Document>

+-------+

If so many men buy sex when they are not in their home countries, and when they are on “company time,” then efforts to reduce the buying of sex must also address these organizational dynamics. Efforts to engage men as individual consumers must be accompanied by efforts to engage men in the organizations to which they belong and which they claim to represent.

 

We address several lines of interactions: (1) the triangular relationship between sex worker, client, and the institutional apparatus in which these transactions are conducted; (2) the triangular relationships among male workers and female workers in the same organization and the sex workers; and (3) the relationships among corporate executives and managers, employees and the organizations in which sex work takes place – company business meetings and the hotel industry.

In this paper we examine those organizational dynamics of buying sex, and then turn our attention to the Swedish case, where efforts to problematize the buying of sex, as opposed to most countries’ efforts to police the selling of sex, have had an important impact both on the actual consumption of sex, but also on the political conversations that swirl around it at the policy level.

Prostitution and Male Domination

In this paper, we are less concerned with entering debates about the motivations of women – whether the women who sell sex are trafficked into it against their will, or whether they see it as a reasonable occupation in a gender-skewed labor market. We are concerned here with the motivations of men. These motivations have often been downplayed or ignored; As Joe Canon argues:

 The demand side that is the motivations of actors related to men’s purchasing of sex has long been invisible or ignored. Nonetheless, we know that stereotypes about masculinity and men’s sexuality have often reinforced or perpetuated norms that lend to the broader social rationalization of men’s purchase of sex, and in some cases, support or encourage compliance for these behaviors. (cited in Ricardo and Barker, 2008).

+-------+

Data excerpt>
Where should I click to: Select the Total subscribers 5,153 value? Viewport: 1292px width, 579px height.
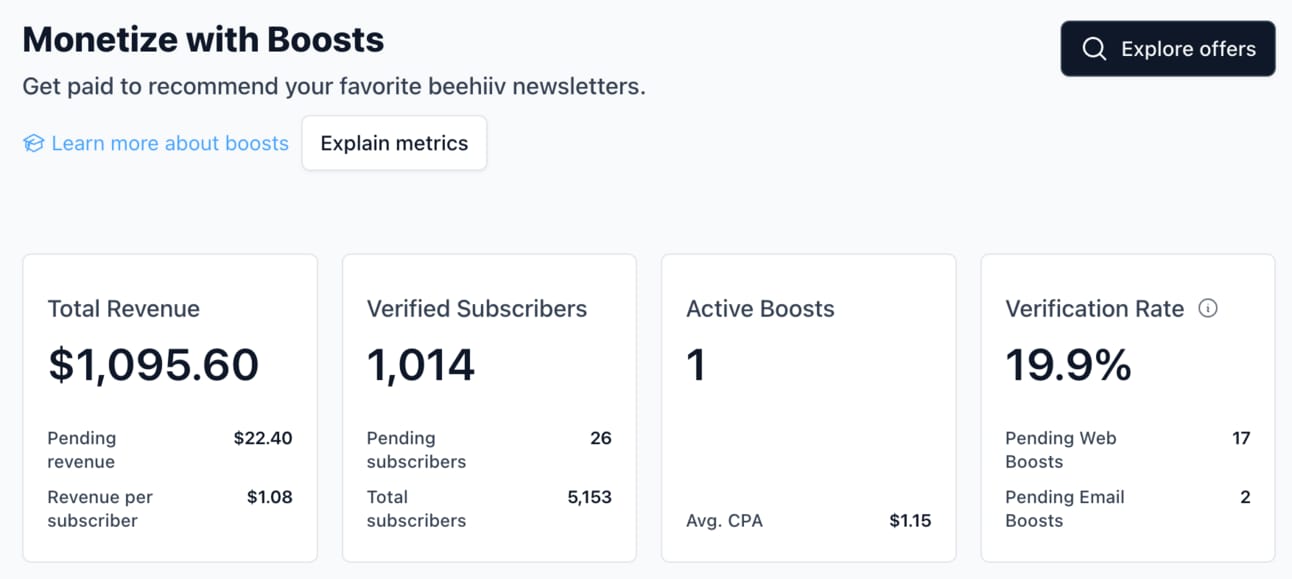coord(589,497)
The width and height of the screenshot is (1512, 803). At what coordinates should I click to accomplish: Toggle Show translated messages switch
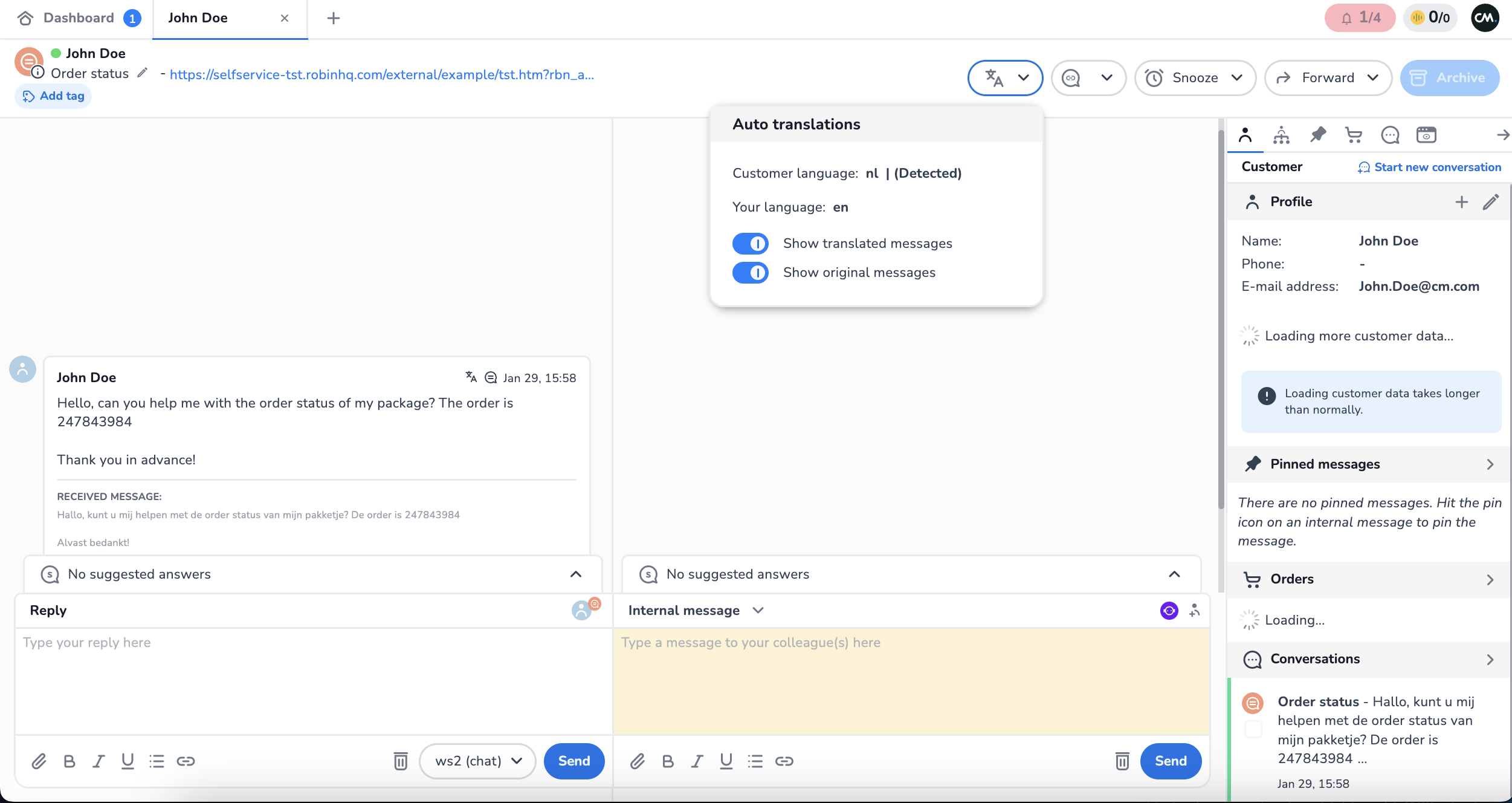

+-------+

Task list>
(A) Using the paper on men buying sex, decide whether each statement agrees with it: (i) The paper mainly concerns the motivations of women who sell sex. (ii) The Swedish case problematizes the buying of sex rather than policing its selling. (iii) Engaging men as individual consumers is enough by itself. Answer yes or no for each and quote the deciding words.
(B) Carry on the paper about men buying sex, picking up right after its final sentence.

Responses for each task>
(A)
(i) No: "We are concerned here with the motivations of men."
(ii) Yes: "efforts to problematize the buying of sex, as opposed to most countries’ efforts to police the selling of sex"
(iii) No: "Efforts to engage men as individual consumers must be accompanied by efforts to engage men in the organizations to which they belong and which they claim to represent."

(B)
Motivations for buying sex among vary considerably – from the historical cases of young men being initiated into sex in the first place by their fathers, friends, or fellow servicemen, to those men who feel too ashamed to ask for various sex acts from their regular partners, to men who seek out exotic fetishistic activities as sex tourists.

What unites all these buyers is a sense of entitlement to women’s bodies. Quite simply, men purchase sex not only because they have the money, but also because they feel they have the right to do so. In that prostitution expresses gender inequality. More than that, however, the global commercial sex entertainment industry expresses and reproduces several hierarchies at once: men over women, rich over poor, North over South, ethnic majority over ethnic minorities – such as white men buying sex from minority Roma women from Hungary in Switzerland or from Turkish minority women from Bulgaria in Belgium.

Corporations are often complicit in these reproductions of inequality, both between their male and female employees, and between the buyers and sellers of sex. To give but a few examples, in 2007, a German insurance firm rewarded its 100 best salesmen with a prostitute-filled “sex party” in Budapest’s most famous thermal baths. At least 20 women were hired and were color-coded to indicate which men were allowed to have sex with them. Those wearing white ribbons were reserved for “the very best salespeople and executives” (Pidd, 2011). In 2008, a group of Scandinavian European parliamentarians has called for the EU Parliament in Strasbourg to stop using hotels where prostitutes are allowed.

Clearly, any effort to engage a serious policy debate about the buying and selling of sex requires an organizational, sociological approach in addition to a more psychological understanding of individual men’s and women’s motivations.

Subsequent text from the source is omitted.